FROM FEELINGS TO FORECASTS: WHAT THE REVIEWS REALLY SAY
According to Park and his colleagues, the language of reviews is more than emotional expression—it is a window into decision-making. When guests describe their stay as “worthwhile,” “easy,” or “recommended by friends,” they are revealing the psychological forces behind their choices. Attitude reflects satisfaction and emotional connection. Subjective norms show the influence of peers and family. Perceived control highlights convenience and flexibility.
These constructs do not just shape intentions—they predict behavior.
The study’s mediation analysis confirmed that revisit intention is the key link between psychological drivers and actual returns. This finding strengthens TPB’s relevance in hospitality and shows that online reviews can validate behavioral theory. It also challenges the assumption that sentiment alone drives loyalty. Instead, it is the interplay of emotion, influence, and control that matters.

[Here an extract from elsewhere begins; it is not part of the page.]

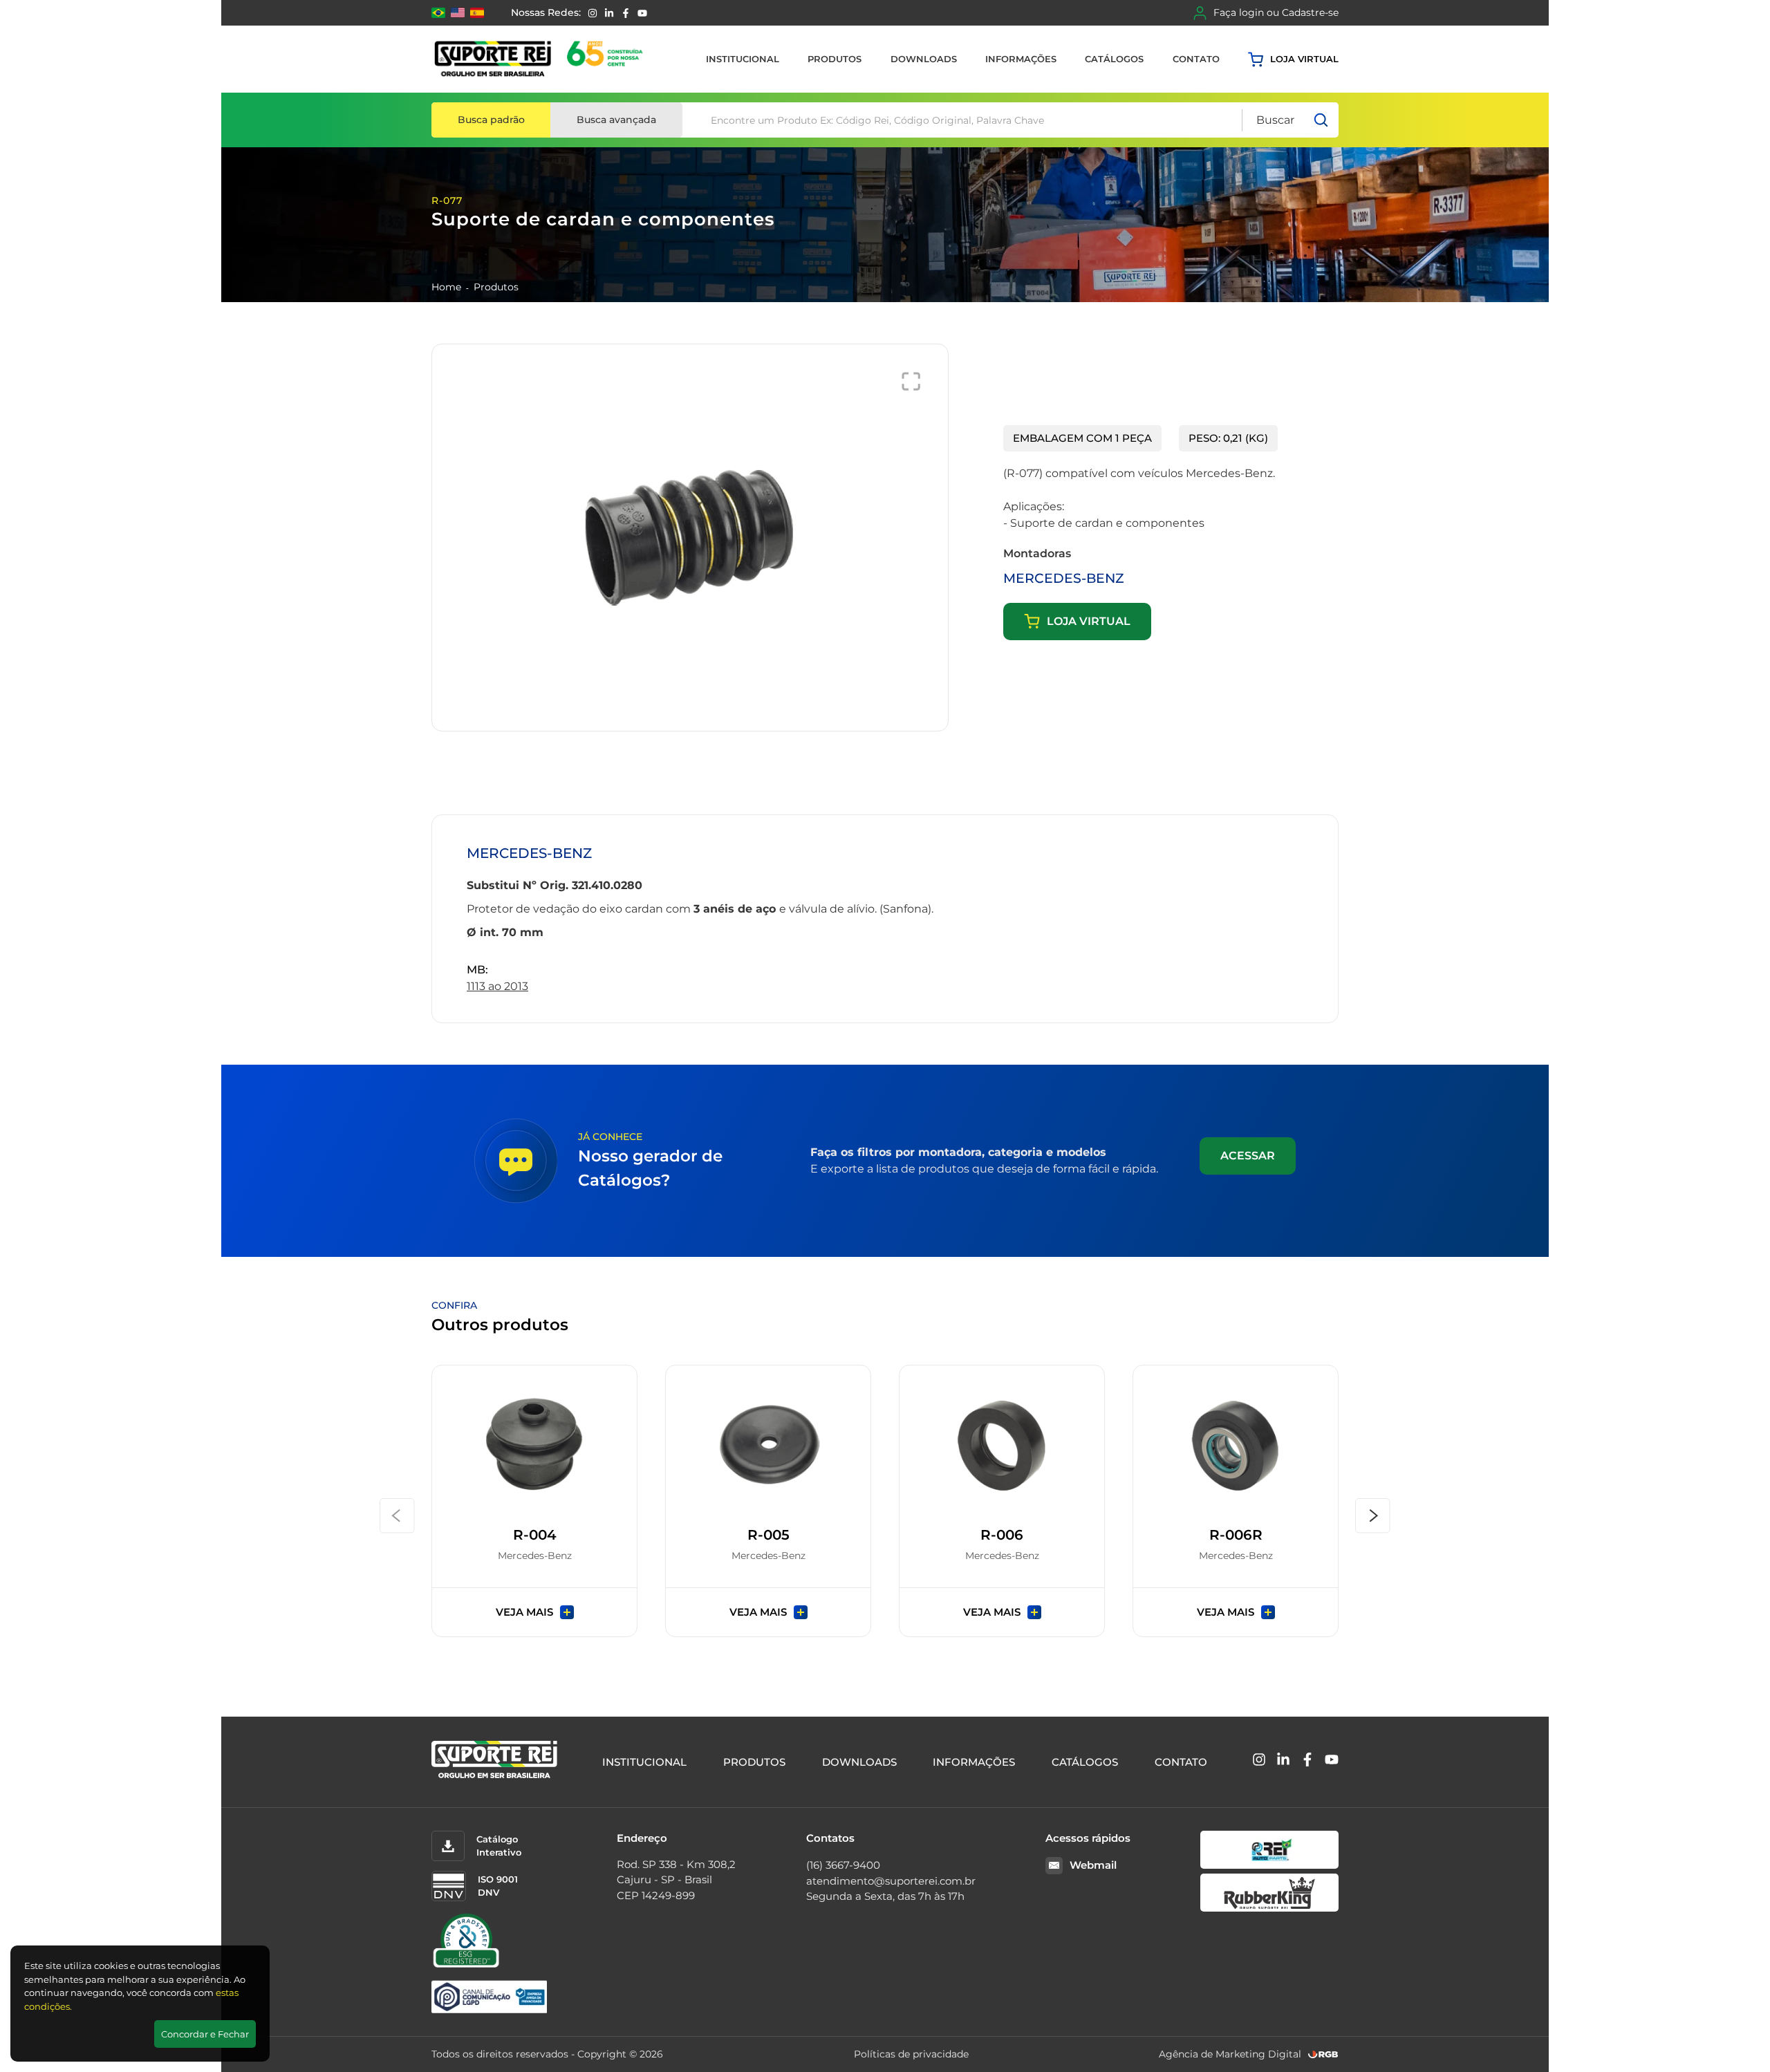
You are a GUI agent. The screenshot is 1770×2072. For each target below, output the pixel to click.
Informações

By decoding review language, hotels can predict loyalty and personalize experiences that truly resonate with returning guests.”
TURNING REVIEWS INTO ROADMAPS FOR RETURN
For hotel managers, this research offers a new lens to understand guests. By analyzing review language, they can identify what drives loyalty and tailor experiences accordingly. If guests value autonomy, emphasize flexible policies. If social influence matters, highlight peer recommendations. Sentiment tracking tools can be refined to detect TPB constructs, offering deeper insights than simple positivity.
Marketing strategies can also benefit. Knowing that certain words signal revisit intention, hotels can craft messages that resonate with guests’ psychological drivers. Loyalty programs, personalized offers, and targeted campaigns can reinforce the desire to return. Operational teams can use review analysis to prioritize improvements that enhance perceived control and satisfaction.
Most importantly, this approach is scalable. With machine learning, hotels can analyze thousands of reviews in real time, turning feedback into actionable intelligence. The result is a smarter, more responsive hospitality experience—one that listens, learns, and leads guests back.
THE NEXT FRONTIER: GLOBAL VOICES AND NEW CONTEXTS
While this study focused on English-language reviews from U.S. hotels, the methodology can be expanded. Future research could explore multilingual data to capture cultural nuances in behavior. Applying TPB to other sectors—restaurants, airlines, attractions—could reveal new patterns. Researchers might also examine how trip purpose, demographics, or crisis events like COVID-19 shape revisit behavior. As digital data grows, so does the potential to refine behavioral theories and enhance customer understanding.